[Start of Attachment]

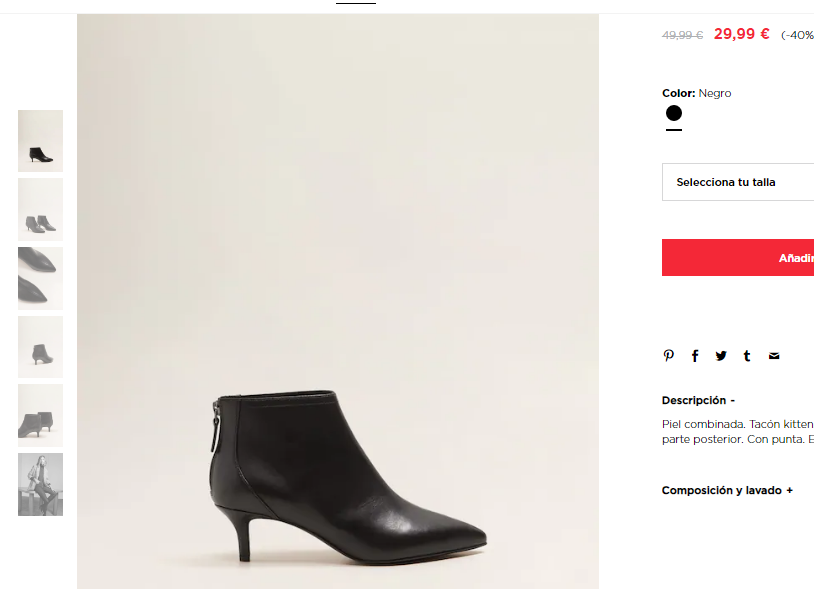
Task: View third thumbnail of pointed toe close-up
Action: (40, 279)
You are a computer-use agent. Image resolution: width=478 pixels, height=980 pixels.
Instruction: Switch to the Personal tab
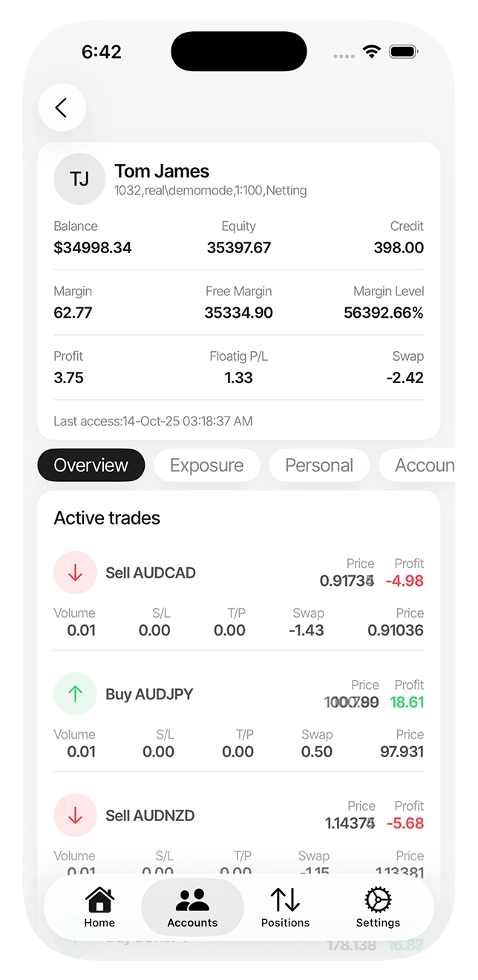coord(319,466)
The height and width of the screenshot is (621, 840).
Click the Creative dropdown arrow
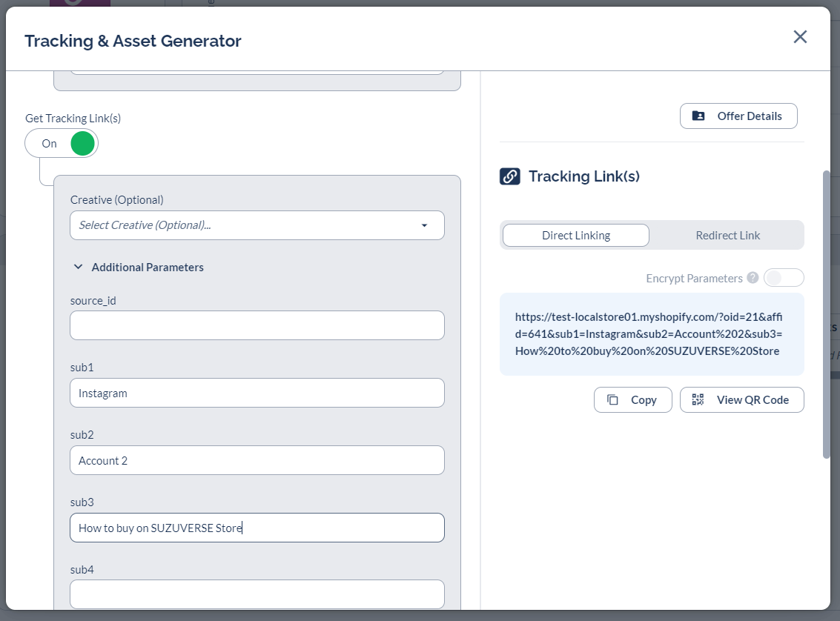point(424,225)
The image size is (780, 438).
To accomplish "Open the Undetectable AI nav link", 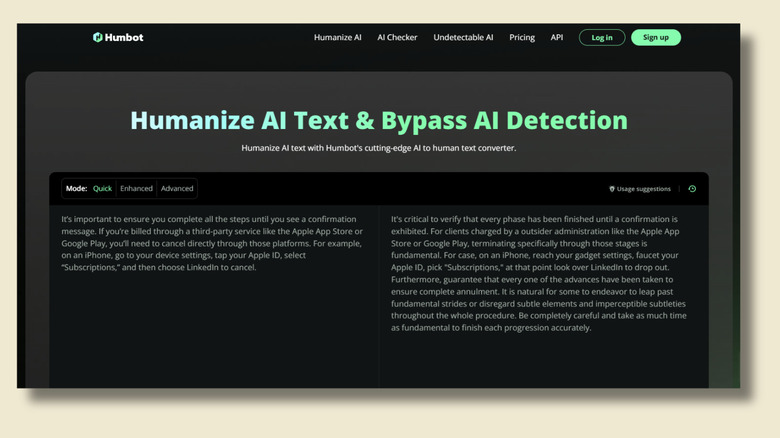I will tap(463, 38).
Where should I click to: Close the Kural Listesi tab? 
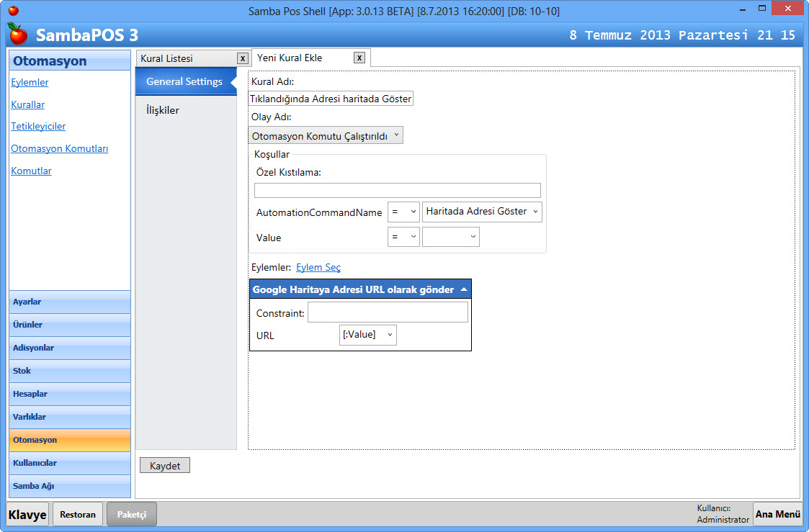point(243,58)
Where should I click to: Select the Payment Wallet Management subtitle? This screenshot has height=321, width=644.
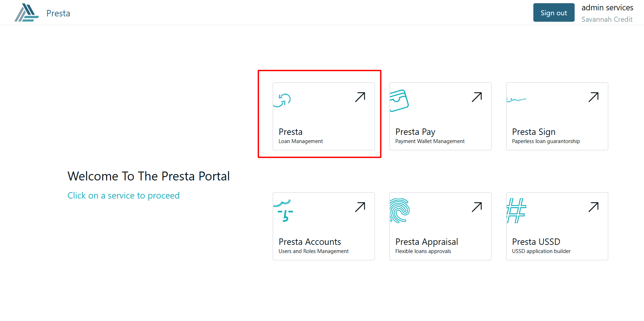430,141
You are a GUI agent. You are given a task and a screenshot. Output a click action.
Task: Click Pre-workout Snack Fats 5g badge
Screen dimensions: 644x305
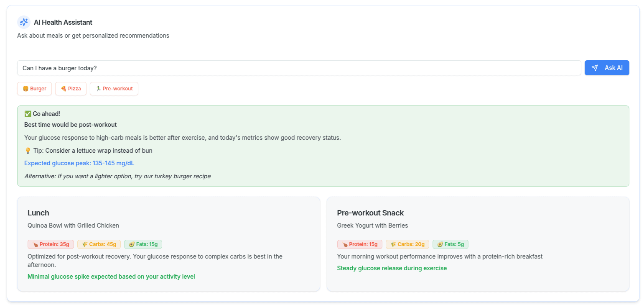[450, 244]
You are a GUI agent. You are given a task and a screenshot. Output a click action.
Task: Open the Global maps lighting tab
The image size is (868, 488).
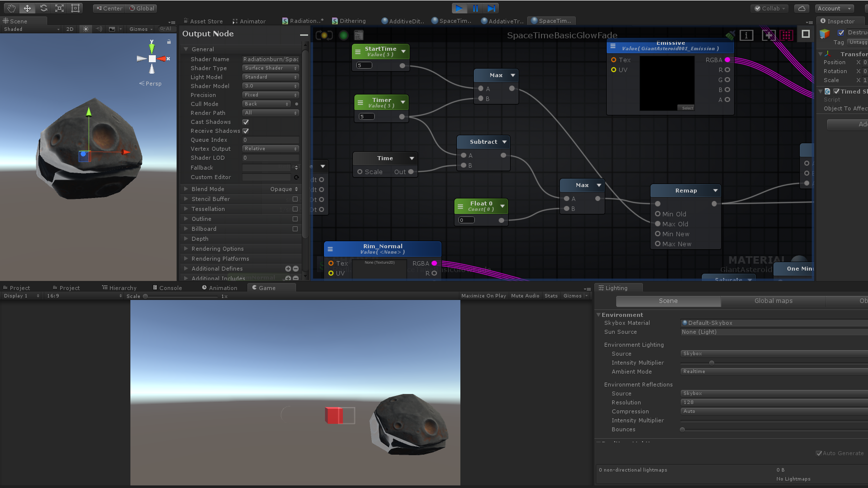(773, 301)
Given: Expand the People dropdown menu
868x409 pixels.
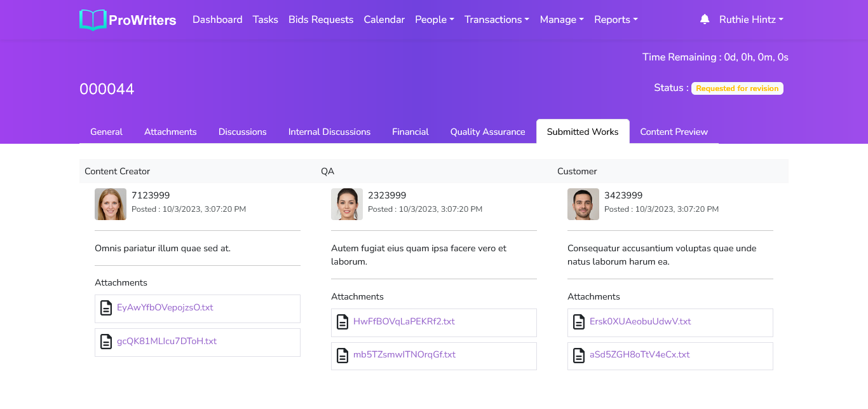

[End of Attachment]

__What to produce__: Drop the pictures, then reproduce exactly the lines from the one with "The image size is (868, 488)." through the final line of the listing.

__Output for this exercise__:
The image size is (868, 488).
(773, 301)
Given: Expand the People dropdown menu
868x409 pixels.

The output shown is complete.